[Dataset rows]
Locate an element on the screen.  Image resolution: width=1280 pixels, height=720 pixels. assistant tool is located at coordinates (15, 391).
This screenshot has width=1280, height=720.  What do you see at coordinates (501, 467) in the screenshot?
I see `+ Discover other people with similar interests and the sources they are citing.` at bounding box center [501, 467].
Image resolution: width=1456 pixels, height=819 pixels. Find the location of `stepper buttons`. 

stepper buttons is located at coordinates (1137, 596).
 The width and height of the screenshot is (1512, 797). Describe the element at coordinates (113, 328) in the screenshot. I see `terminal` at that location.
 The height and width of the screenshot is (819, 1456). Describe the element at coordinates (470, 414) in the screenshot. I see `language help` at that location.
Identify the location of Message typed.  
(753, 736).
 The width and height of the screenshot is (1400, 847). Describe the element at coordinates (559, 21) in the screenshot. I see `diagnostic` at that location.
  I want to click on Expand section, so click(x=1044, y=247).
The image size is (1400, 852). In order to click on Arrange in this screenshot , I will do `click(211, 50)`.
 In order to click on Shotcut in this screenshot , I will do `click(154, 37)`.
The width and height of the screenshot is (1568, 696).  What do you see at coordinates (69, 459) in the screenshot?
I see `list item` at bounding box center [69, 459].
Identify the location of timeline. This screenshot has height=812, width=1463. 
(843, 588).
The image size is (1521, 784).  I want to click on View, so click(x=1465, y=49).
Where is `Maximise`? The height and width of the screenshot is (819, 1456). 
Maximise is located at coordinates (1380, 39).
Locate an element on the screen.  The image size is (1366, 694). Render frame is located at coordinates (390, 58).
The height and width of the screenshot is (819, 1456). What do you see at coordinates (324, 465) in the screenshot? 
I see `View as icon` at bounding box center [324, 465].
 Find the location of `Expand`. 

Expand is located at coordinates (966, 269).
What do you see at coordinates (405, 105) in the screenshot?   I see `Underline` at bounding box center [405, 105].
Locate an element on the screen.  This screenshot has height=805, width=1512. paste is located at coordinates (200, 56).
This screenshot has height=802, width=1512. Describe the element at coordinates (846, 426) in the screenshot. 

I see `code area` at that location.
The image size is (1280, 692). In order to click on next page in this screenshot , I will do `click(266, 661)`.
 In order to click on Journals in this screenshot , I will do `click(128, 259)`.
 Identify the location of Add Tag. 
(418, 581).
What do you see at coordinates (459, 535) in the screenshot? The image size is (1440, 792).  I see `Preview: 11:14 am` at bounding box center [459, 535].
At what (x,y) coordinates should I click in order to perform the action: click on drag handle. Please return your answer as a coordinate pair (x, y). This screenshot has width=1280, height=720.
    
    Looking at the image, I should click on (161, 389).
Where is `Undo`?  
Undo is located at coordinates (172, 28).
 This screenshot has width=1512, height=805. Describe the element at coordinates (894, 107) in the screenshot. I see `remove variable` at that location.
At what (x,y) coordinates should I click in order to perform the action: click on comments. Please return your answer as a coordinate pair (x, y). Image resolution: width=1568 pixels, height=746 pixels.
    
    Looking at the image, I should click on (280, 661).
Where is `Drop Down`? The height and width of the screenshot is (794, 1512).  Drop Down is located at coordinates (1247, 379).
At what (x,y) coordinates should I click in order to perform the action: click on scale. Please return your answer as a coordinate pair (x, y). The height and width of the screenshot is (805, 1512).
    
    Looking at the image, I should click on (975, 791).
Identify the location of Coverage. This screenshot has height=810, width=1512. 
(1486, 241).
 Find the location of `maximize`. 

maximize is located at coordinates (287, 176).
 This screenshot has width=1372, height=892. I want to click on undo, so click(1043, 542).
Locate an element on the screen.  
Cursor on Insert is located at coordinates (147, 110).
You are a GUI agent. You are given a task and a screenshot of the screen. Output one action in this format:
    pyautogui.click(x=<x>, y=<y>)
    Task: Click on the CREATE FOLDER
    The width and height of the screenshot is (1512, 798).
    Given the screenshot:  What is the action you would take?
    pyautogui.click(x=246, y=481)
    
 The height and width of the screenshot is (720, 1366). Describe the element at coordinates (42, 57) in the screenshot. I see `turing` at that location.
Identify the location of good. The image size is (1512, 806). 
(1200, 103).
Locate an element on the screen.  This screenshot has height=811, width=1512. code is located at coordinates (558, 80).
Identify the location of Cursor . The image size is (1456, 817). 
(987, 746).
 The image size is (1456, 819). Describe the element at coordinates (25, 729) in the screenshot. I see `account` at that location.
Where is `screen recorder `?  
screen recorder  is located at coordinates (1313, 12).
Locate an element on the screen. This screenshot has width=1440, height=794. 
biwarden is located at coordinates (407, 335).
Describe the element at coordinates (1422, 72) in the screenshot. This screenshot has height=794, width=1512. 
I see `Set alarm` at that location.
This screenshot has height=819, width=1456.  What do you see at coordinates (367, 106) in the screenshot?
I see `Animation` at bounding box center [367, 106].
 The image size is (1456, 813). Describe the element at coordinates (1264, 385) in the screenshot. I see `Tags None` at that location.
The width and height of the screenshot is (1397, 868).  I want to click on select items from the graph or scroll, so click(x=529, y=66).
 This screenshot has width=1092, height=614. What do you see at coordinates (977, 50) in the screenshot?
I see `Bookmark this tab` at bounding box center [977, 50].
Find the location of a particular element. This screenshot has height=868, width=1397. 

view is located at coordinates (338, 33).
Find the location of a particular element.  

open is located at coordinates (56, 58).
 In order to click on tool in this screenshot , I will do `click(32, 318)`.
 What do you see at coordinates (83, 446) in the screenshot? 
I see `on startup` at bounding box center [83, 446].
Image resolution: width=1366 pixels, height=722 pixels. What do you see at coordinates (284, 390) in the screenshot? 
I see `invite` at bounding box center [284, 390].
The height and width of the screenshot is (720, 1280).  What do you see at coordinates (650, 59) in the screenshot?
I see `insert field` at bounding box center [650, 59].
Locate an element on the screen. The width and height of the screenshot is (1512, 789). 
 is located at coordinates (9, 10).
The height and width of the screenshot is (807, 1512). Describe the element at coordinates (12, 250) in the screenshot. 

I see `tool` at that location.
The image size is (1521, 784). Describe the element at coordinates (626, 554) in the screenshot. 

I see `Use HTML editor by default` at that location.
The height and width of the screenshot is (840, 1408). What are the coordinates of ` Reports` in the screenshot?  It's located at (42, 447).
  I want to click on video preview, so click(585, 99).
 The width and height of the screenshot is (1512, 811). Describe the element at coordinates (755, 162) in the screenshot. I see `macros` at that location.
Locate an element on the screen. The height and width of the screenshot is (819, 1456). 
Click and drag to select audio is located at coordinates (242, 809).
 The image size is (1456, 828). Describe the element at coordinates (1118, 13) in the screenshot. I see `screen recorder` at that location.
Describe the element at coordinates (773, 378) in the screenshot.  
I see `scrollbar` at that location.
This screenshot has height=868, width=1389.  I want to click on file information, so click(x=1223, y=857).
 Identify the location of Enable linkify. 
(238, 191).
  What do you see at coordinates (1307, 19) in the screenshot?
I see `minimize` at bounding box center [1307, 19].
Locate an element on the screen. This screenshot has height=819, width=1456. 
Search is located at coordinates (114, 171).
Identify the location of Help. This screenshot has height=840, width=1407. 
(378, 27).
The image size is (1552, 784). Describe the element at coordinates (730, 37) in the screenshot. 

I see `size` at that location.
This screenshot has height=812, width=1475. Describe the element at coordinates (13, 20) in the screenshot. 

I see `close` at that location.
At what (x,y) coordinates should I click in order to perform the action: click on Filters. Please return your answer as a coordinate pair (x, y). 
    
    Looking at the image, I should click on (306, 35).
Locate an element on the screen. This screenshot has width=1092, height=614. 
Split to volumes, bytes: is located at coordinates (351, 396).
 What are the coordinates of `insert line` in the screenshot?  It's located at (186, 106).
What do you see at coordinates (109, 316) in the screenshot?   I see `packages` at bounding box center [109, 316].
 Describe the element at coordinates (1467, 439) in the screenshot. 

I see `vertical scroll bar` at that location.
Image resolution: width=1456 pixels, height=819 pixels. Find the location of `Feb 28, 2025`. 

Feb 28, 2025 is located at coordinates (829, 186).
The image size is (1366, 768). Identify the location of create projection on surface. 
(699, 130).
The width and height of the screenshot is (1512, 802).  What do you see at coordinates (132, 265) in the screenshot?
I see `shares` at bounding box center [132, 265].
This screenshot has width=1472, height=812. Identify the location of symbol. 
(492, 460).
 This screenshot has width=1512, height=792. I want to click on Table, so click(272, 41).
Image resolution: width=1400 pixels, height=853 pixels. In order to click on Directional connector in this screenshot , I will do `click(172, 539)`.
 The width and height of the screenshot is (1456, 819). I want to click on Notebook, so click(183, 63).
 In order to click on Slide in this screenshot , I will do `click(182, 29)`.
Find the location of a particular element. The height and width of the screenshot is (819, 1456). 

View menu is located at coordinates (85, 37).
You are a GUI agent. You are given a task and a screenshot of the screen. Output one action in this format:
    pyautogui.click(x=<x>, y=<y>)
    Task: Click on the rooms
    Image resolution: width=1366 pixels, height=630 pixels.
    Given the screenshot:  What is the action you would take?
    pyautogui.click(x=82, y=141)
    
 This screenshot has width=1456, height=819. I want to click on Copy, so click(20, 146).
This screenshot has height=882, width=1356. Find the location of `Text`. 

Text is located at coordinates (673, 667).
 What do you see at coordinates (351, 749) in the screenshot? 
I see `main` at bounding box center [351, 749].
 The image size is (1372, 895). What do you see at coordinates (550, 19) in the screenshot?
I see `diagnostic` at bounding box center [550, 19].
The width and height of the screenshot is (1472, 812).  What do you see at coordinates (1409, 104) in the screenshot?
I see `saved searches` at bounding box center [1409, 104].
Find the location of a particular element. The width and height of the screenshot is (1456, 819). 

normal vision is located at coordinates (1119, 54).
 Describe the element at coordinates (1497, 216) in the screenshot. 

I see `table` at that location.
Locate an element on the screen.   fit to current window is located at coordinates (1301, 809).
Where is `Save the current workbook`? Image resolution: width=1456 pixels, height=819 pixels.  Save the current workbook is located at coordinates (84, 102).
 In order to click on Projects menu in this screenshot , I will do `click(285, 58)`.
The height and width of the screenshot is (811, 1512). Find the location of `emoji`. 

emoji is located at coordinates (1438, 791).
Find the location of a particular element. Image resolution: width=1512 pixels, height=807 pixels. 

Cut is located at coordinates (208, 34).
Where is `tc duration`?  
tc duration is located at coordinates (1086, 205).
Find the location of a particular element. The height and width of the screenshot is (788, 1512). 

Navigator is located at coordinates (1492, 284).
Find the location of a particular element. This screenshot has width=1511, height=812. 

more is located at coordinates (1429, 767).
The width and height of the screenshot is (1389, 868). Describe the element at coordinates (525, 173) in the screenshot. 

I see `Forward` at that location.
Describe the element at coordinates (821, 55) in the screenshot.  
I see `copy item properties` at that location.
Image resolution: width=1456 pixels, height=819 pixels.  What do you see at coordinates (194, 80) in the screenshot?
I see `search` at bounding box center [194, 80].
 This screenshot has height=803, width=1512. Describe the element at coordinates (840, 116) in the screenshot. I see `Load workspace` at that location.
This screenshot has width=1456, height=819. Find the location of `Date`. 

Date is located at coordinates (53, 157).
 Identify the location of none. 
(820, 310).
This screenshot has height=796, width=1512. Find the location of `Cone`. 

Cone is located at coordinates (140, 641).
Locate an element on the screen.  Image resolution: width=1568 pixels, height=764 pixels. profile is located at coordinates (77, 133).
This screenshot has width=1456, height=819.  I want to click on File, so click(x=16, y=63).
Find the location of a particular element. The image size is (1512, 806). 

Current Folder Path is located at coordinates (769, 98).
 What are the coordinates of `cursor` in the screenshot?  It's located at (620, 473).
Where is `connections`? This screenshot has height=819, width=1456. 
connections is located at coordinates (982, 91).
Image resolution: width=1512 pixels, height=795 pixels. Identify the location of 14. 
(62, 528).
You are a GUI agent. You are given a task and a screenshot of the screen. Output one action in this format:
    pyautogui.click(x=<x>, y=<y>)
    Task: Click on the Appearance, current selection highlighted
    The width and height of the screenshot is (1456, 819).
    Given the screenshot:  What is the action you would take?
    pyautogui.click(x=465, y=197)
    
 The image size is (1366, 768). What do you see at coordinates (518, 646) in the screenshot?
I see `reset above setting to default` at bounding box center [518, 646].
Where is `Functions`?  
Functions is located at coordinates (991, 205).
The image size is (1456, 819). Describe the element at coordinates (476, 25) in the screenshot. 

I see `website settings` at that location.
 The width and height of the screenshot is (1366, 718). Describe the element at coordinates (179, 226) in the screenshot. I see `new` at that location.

WRITTEN PROBLEM: Report every line of the records that contains the string "buttons", copying each such line in full. Case counts.

RESULT:
Image resolution: width=1456 pixels, height=819 pixels. Find the location of `stepper buttons`. 
stepper buttons is located at coordinates (1137, 596).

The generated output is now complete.